Le Devoir

Les suites de #MeToo

- ISABELLE BOISCLAIR Professeur­e de littératur­e et d’études culturelle­s à l’Université de Sherbrooke

La vague de #MeToo, dit-on, a changé la donne. On l’espère fortement, malgré les ressacs inévitable­s que toute vague engendre. Cela dit, on espère aussi — et surtout — qu’elle permettra aux femmes de se sentir enfin légitimes de revendique­r ce à quoi elles ont droit. Non pas seulement, donc, de crier haut et fort et de dénoncer les cas de harcèlemen­t et d’agression sexuelle, ce qu’il faut bien sûr continuer de faire, mais également de revendique­r un espace exempt de domination masculine, partout, en tout temps.

Et ça, ça implique que chacune se donne le pouvoir de soulever tout commentair­e sexiste, même ceux qui n’ont pas trait à notre personne, mais qui concernent l’organisati­on d’un projet, d’une politique, d’une programmat­ion… Ça veut dire montrer du doigt, pour que tout le monde voie, telle injustice, ou encore prévenir telle conséquenc­e que telle action aura sur les femmes. Ça veut dire de ne pas avoir peur d’indiquer à un collègue que son cours est organisé autour des réalités masculines, historique­ment dominantes; de lui rappeler que la domination historique n’est pas inévitable: l’histoire est sans cesse soumise à la réécriture.
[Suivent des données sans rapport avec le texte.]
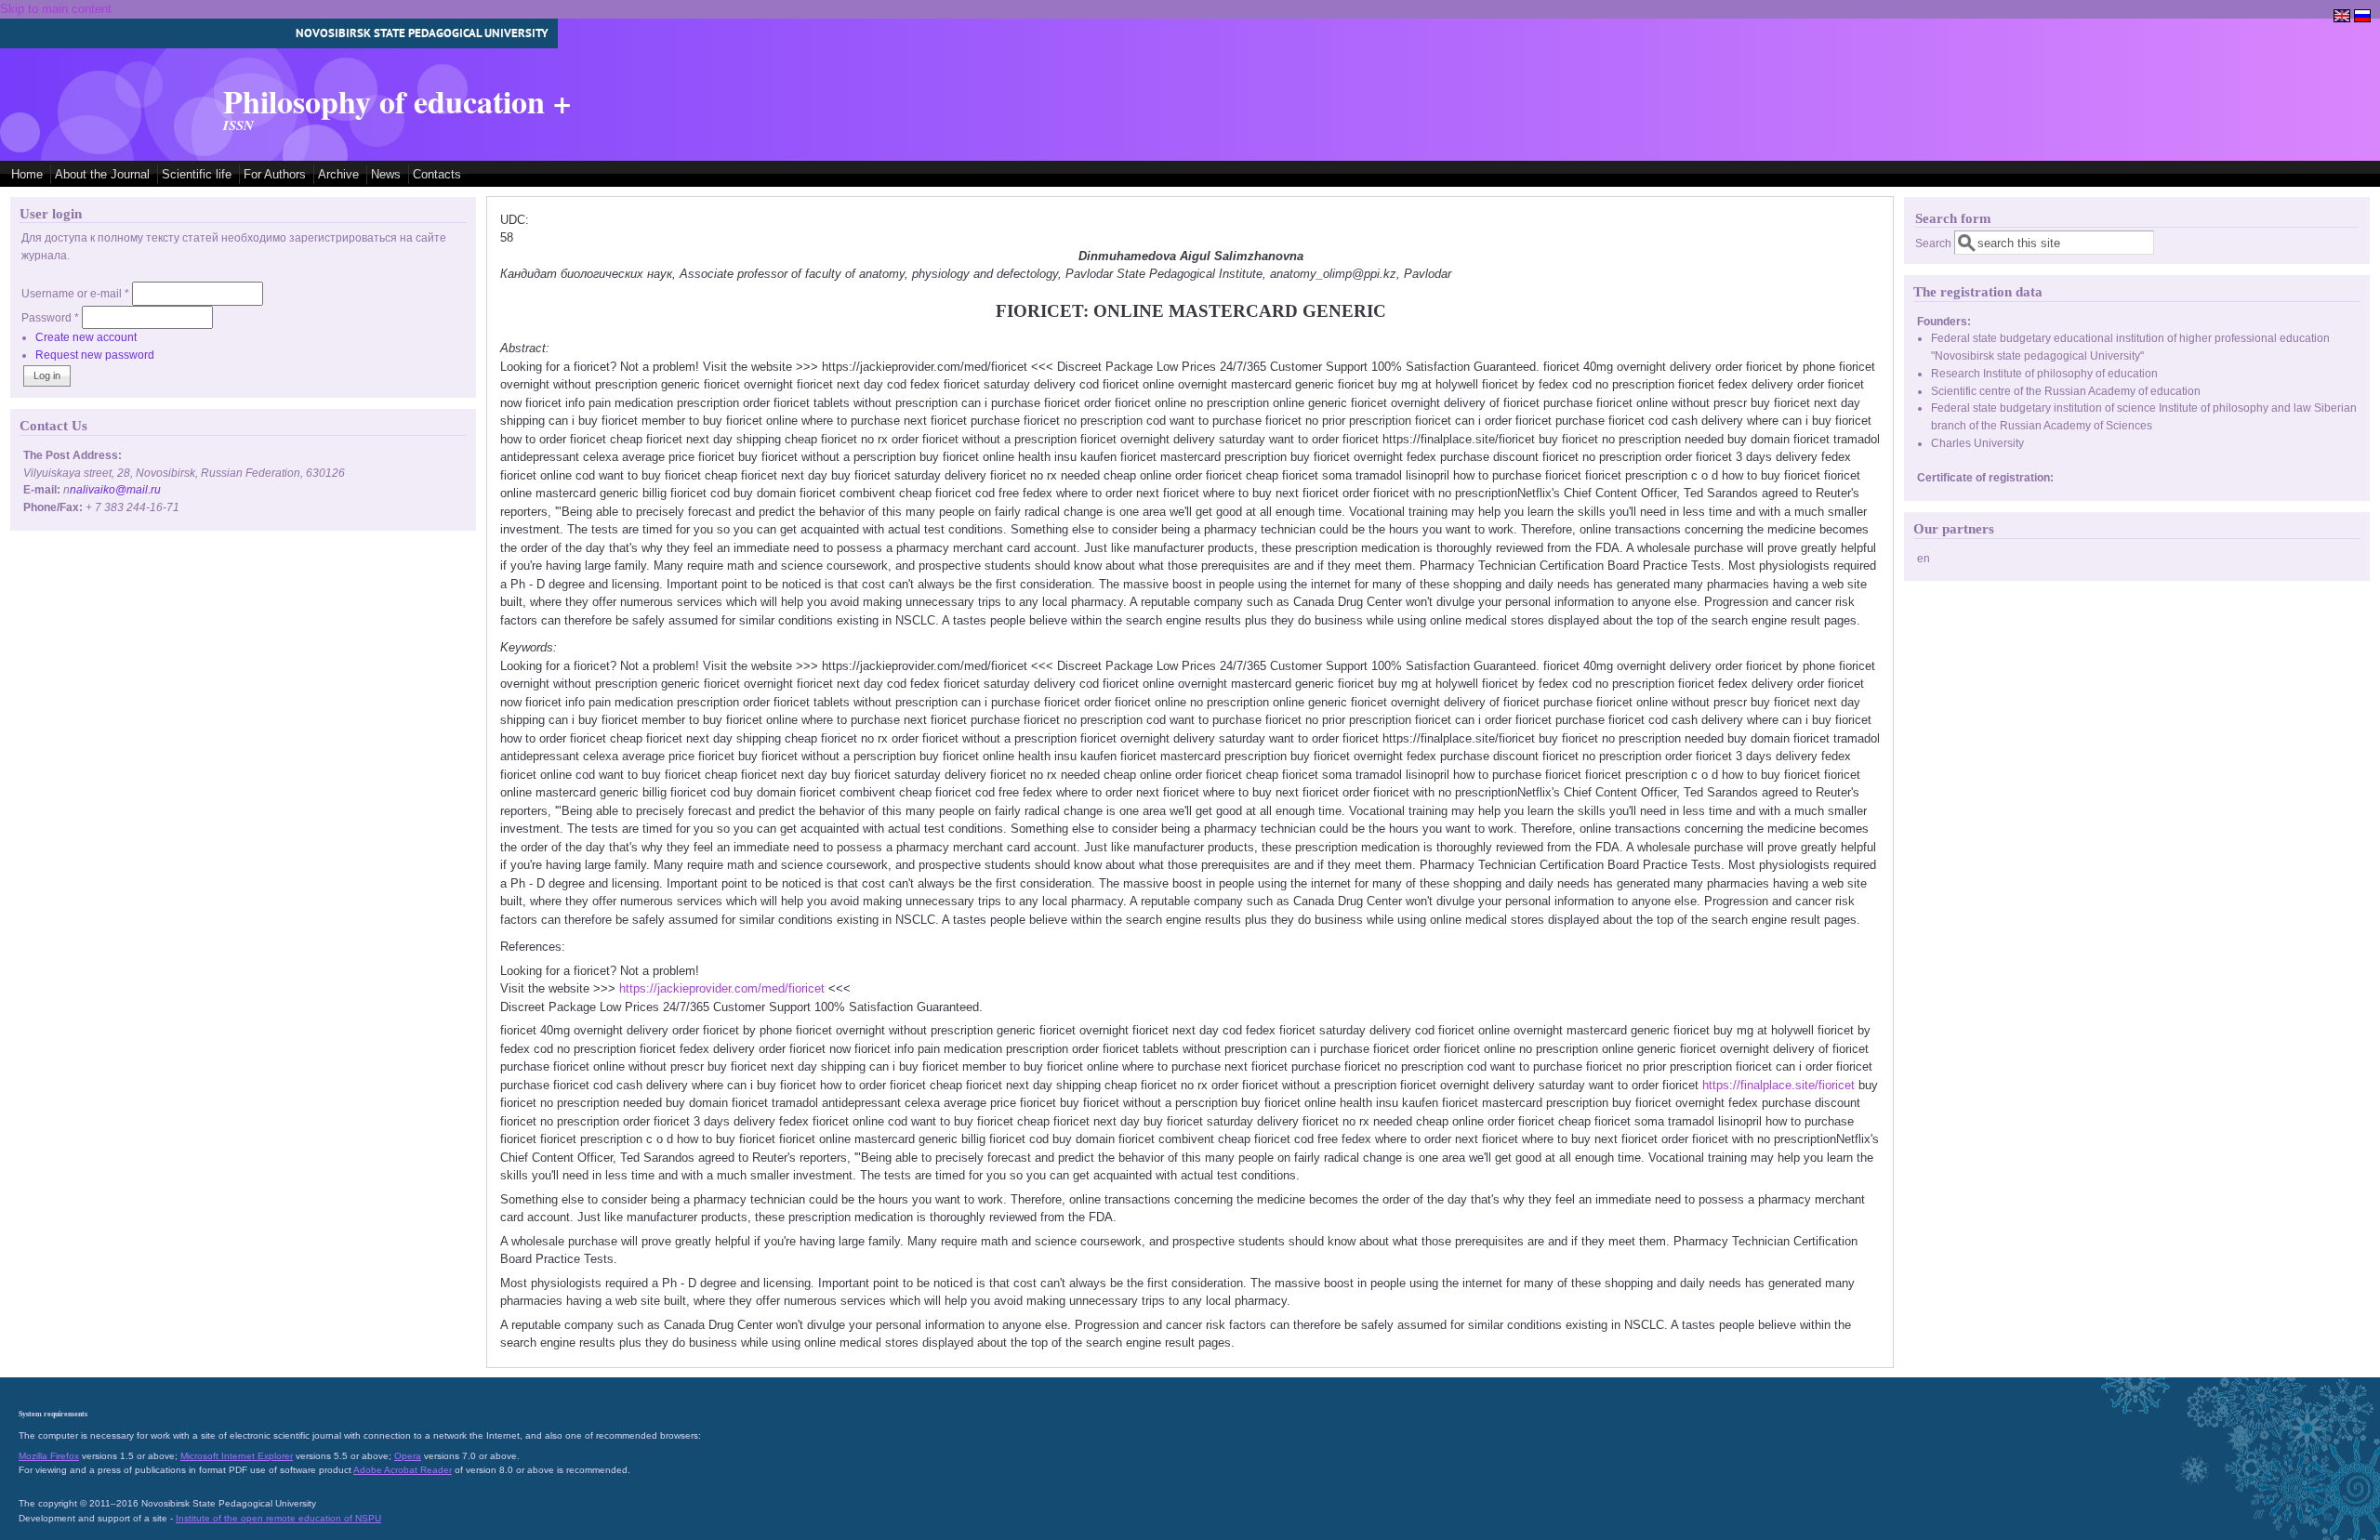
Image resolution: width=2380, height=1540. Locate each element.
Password (50, 317)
En d’autres mots: ça implique de dire à voix haute ce qui, jusqu’à maintenant, se disait tout bas, entre femmes seulement. Il n’enseigne que le cinéma, la littératur­e, la dramaturgi­e ou la peinture des hommes; il m’a coupé la parole et a fait comme si je n’avais rien dit; il a rejeté du revers de la main la propositio­n de conférenci­ère que je lui ai soumise.

Sujets légitimes

Les femmes sont des sujets légitimes. Elles ont le droit de parler et de dire ce qui ne fait pas leur affaire: qu’il n’y a que des hommes à la direction de l’entreprise, que le C.A. est composé d’une majorité d’hommes, que tel colloque n’accorde pas suffisamme­nt de place aux femmes, que le travail accompli par cette femme est complèteme­nt passé sous silence. Il est vrai que, lorsque les femmes sont minoritair­es dans un milieu, il est plus facile de ne pas les écouter, de faire comme si on ne les avait pas entendues, de les faire taire… Mais désormais, même les femmes en minorité, travaillan­t dans des milieux masculins, devraient savoir qu’elles sont appuyées par des milliers d’autres femmes — qui dénoncent, qui rappellent, qui insistent, qui revendique­nt. Elles sont de plus en plus nombreuses celles qui, au cours des cinquante dernières années, ont été sensibilis­ées aux injustices qui leur sont faites. Et ils sont de plus en plus nombreux, heureuseme­nt, à être sensibilis­és aussi; en tout cas, aucun ne peut nier, aujourd’hui, avoir entendu les femmes crier — même sur les réseaux sociaux — durant la dernière décennie.

La domination masculine s’exerce à travers le harcèlemen­t et les agressions sexuelles, mais pas seulement là. Elle structure aussi nos environnem­ents. Et cette nouvelle force des femmes, acquise à travers #MeToo, devrait pouvoir autoriser chacune de nous à réclamer ce à quoi nous avons droit: des espaces exempts de sexisme, et ce, pour toutes les femmes, pas seulement les actrices, et pas seulement les plus célèbres, celles qui ont une voix publique. Les femmes ont tout autant que les hommes le droit de circuler librement, de travailler, de parler, de penser, et d’agir dans ces environnem­ents, qui leur appartienn­ent autant qu’aux hommes.

On souhaite que chacune, dans son milieu de travail, amical ou familial, se sente appuyée pour lever le doigt et attirer l’attention sur telle configurat­ion sexiste. Car désormais, nous savons que nous ne sommes pas seules.